• Goal: Can you output, unchanged, every line from the one containing "Click the chart" down to the end of the listing, with the pictures left out?
-- begin Material for this task --
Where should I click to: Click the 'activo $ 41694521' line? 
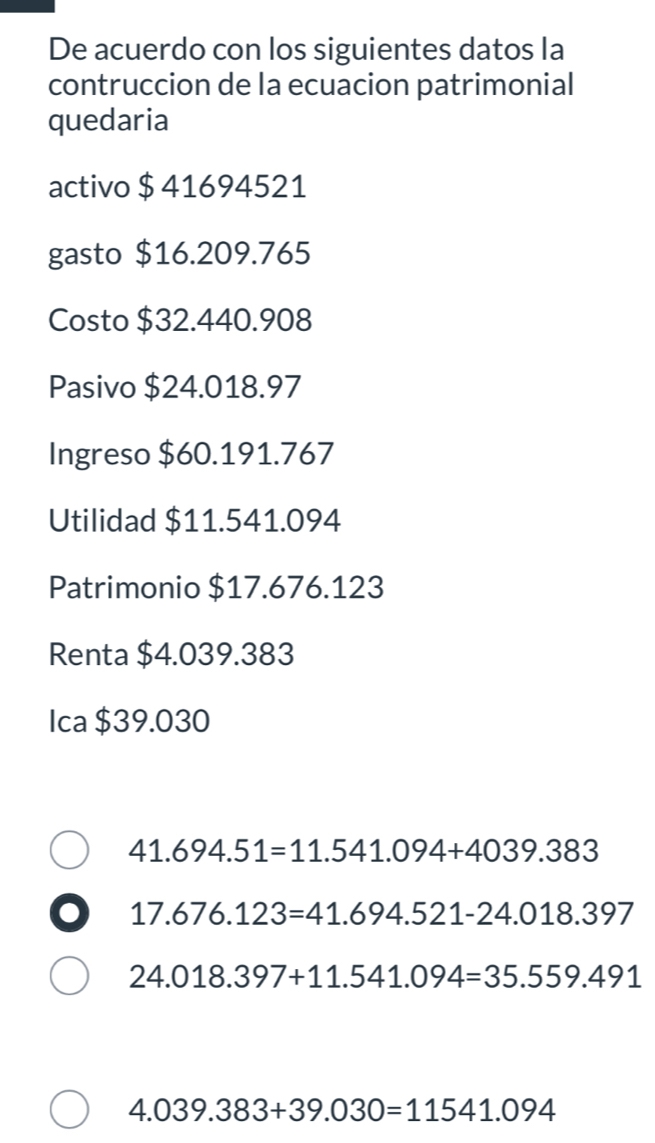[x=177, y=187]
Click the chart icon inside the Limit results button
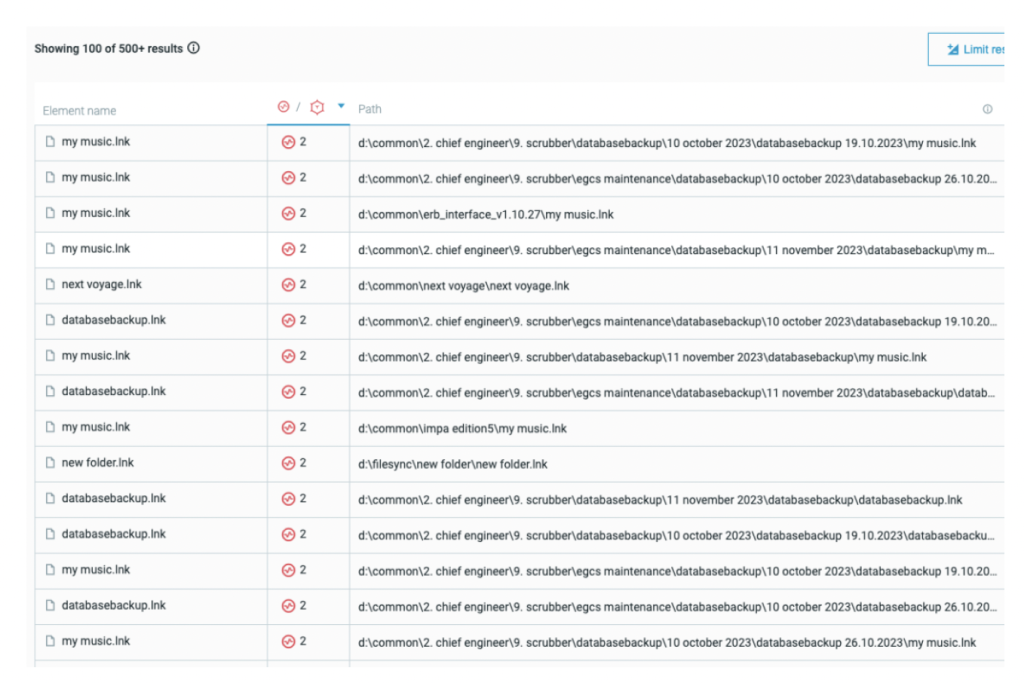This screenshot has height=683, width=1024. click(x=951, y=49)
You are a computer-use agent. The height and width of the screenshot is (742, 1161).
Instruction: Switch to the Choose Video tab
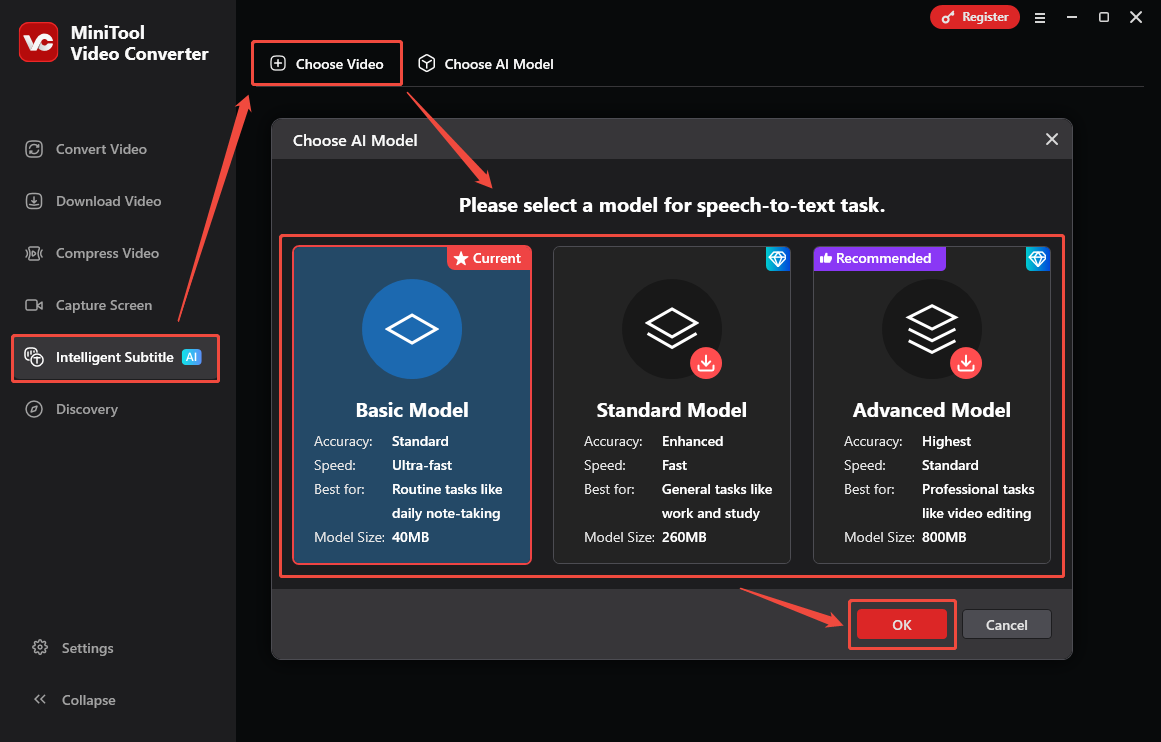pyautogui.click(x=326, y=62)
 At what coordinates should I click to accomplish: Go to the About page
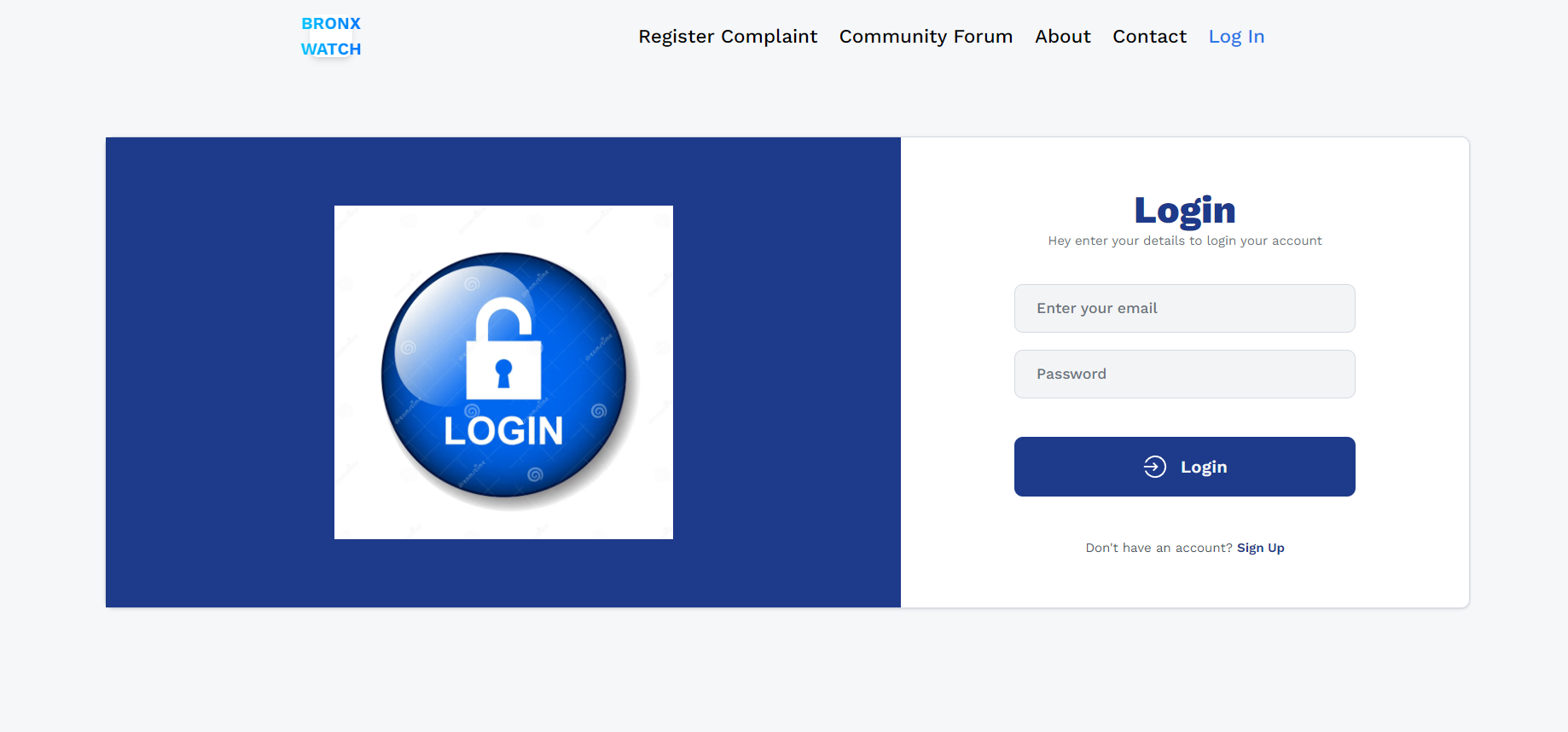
-- end Material for this task --
• Output of the exercise:
Click the chart icon inside the Limit results button
This screenshot has height=683, width=1024. click(x=951, y=49)
You are a computer-use agent. The height and width of the screenshot is (742, 1161).
Instruction: Switch to the Choose Video tab
pyautogui.click(x=326, y=62)
 At what coordinates should I click to accomplish: Go to the About page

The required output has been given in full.